Pixel coordinate grounding data:
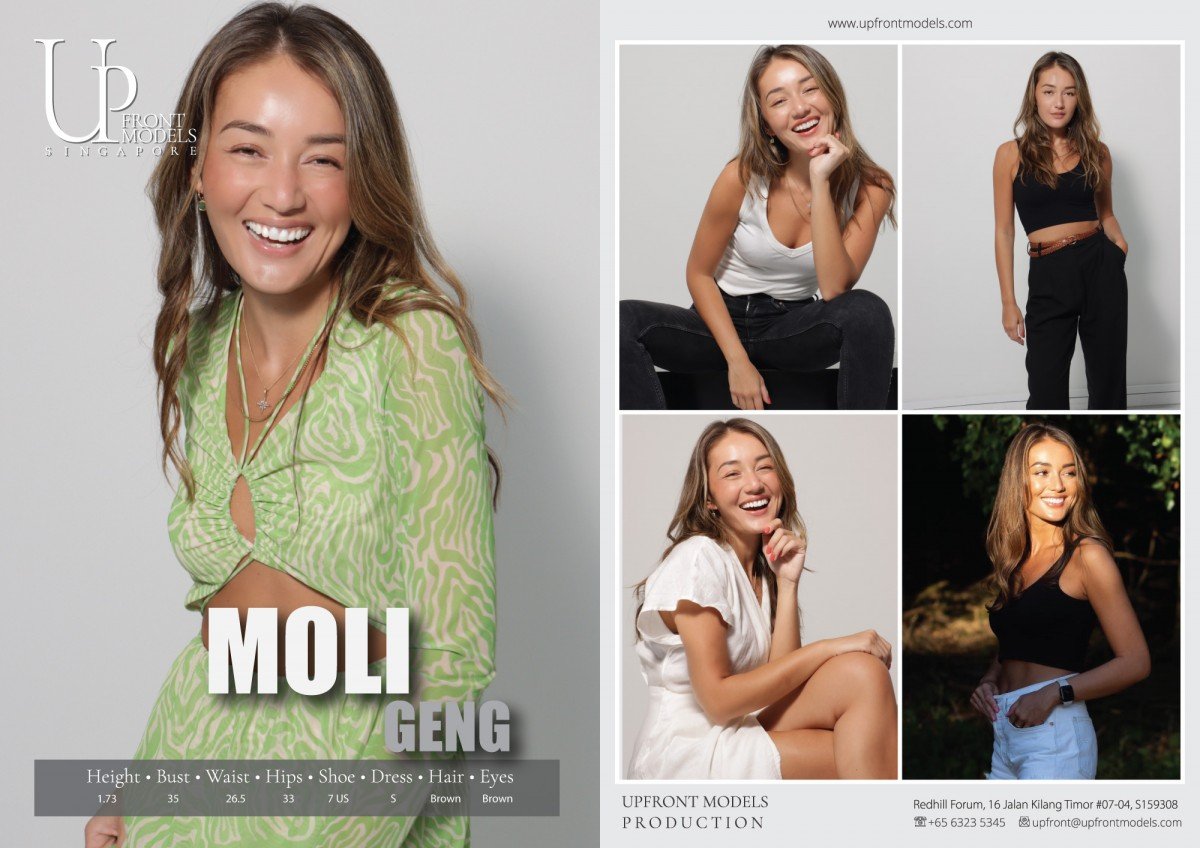
Task: Click the Eyes label in stats bar
Action: 497,776
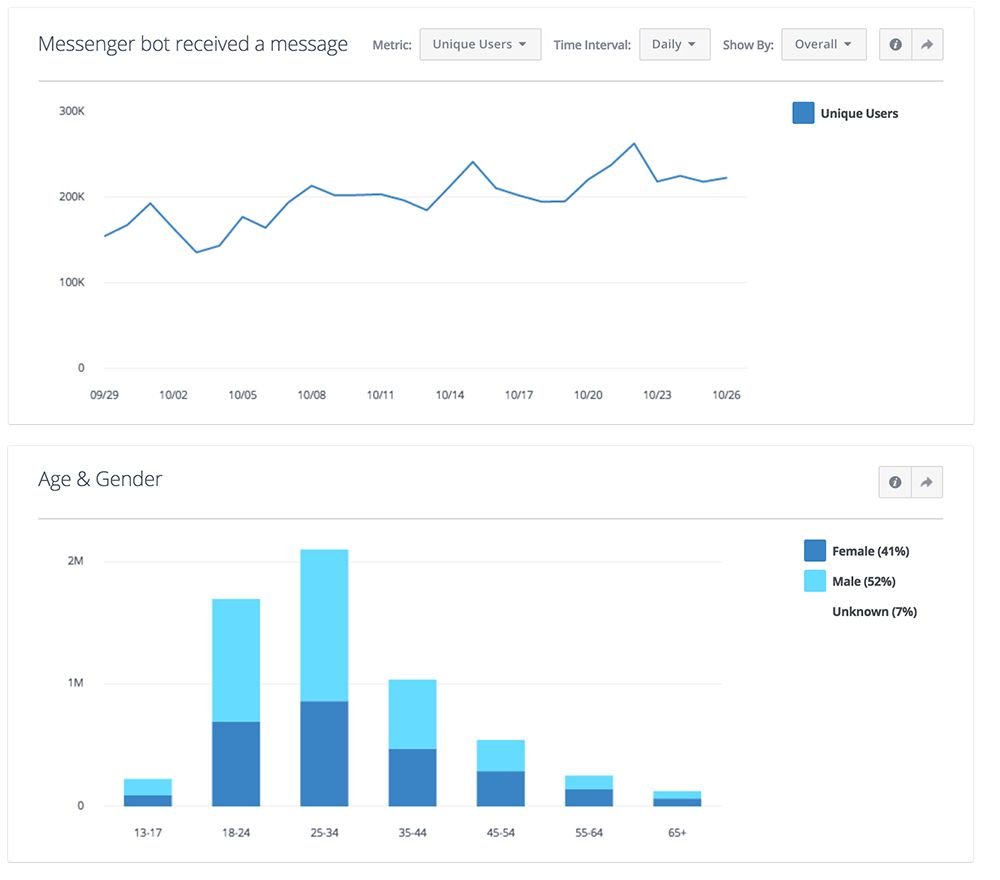Select the male segment of 25-34 bar
The width and height of the screenshot is (1000, 880).
(324, 625)
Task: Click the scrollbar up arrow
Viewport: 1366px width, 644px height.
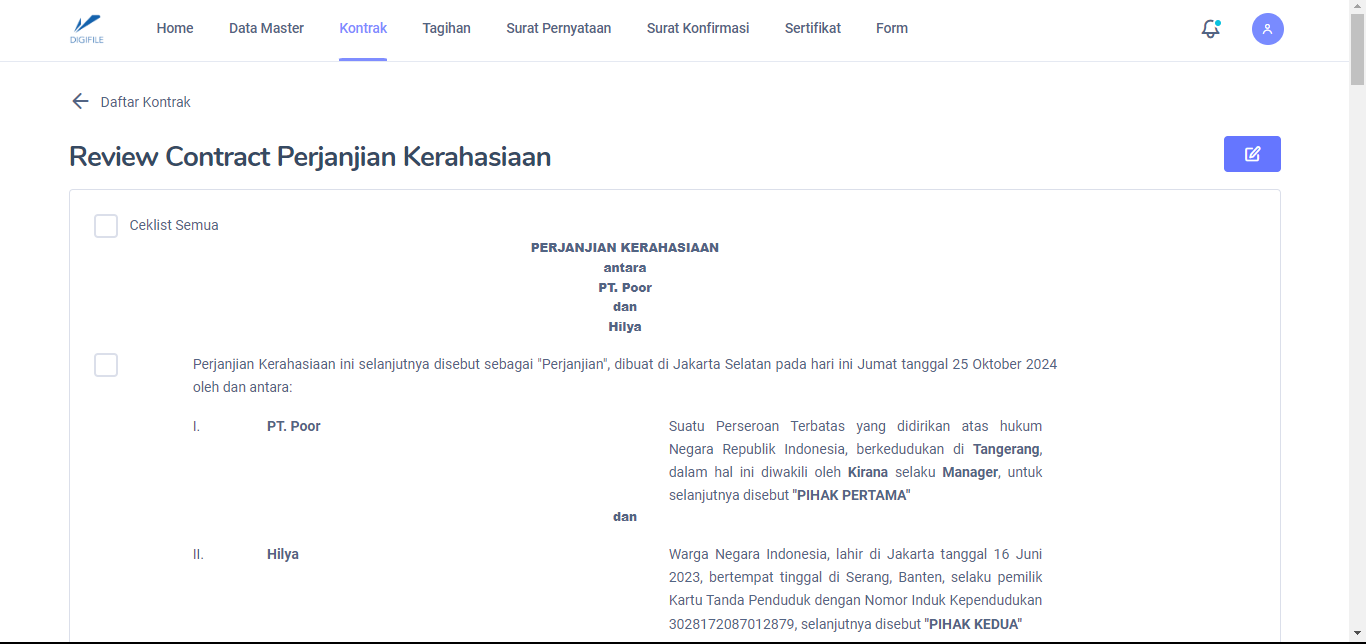Action: tap(1357, 8)
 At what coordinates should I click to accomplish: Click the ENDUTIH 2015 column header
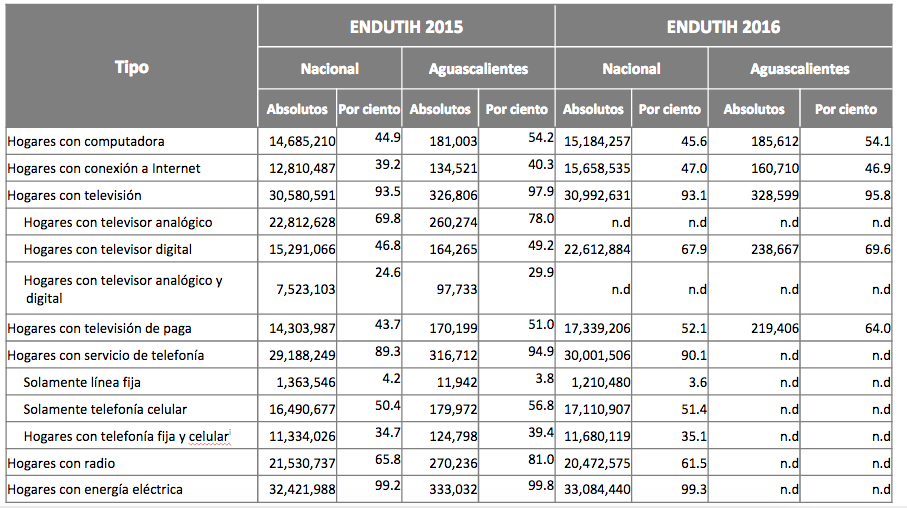coord(406,27)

### ACTIVITY
Only the lines from the one with "Task: Click the scrollbar up arrow" through the last line of the records above are wanted, copied exactly and with pictures omitted.

### TASK SOLUTION
Task: Click the scrollbar up arrow
Viewport: 1366px width, 644px height.
Action: tap(1357, 8)
 At what coordinates should I click to accomplish: Click the ENDUTIH 2015 column header
coord(406,27)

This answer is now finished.